▶ [THE TASK] Recast the data below as a Markdown table with the columns Row and Data line, giving each non-blank line its own numbered row.

▶ [RECORDS FOR THIS TASK]
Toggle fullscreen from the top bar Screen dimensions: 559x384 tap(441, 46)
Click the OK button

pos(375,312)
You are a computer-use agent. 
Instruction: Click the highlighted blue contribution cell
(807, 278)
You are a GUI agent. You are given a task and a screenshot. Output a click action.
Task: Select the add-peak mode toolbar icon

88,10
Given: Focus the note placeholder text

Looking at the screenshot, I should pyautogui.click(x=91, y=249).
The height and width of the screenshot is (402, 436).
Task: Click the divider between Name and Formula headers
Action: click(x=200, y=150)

▶ [RESPONSE]
| Row | Data line |
|---|---|
| 1 | Toggle fullscreen from the top bar Screen dimensions: 559x384 tap(441, 46) |
| 2 | Click the OK button |
| 3 | pos(375,312) |
| 4 | You are a computer-use agent.  |
| 5 | Instruction: Click the highlighted blue contribution cell |
| 6 | (807, 278) |
| 7 | You are a GUI agent. You are given a task and a screenshot. Output a click action. |
| 8 | Task: Select the add-peak mode toolbar icon |
| 9 | 88,10 |
| 10 | Given: Focus the note placeholder text |
| 11 | Looking at the screenshot, I should pyautogui.click(x=91, y=249). |
| 12 | The height and width of the screenshot is (402, 436). |
| 13 | Task: Click the divider between Name and Formula headers |
| 14 | Action: click(x=200, y=150) |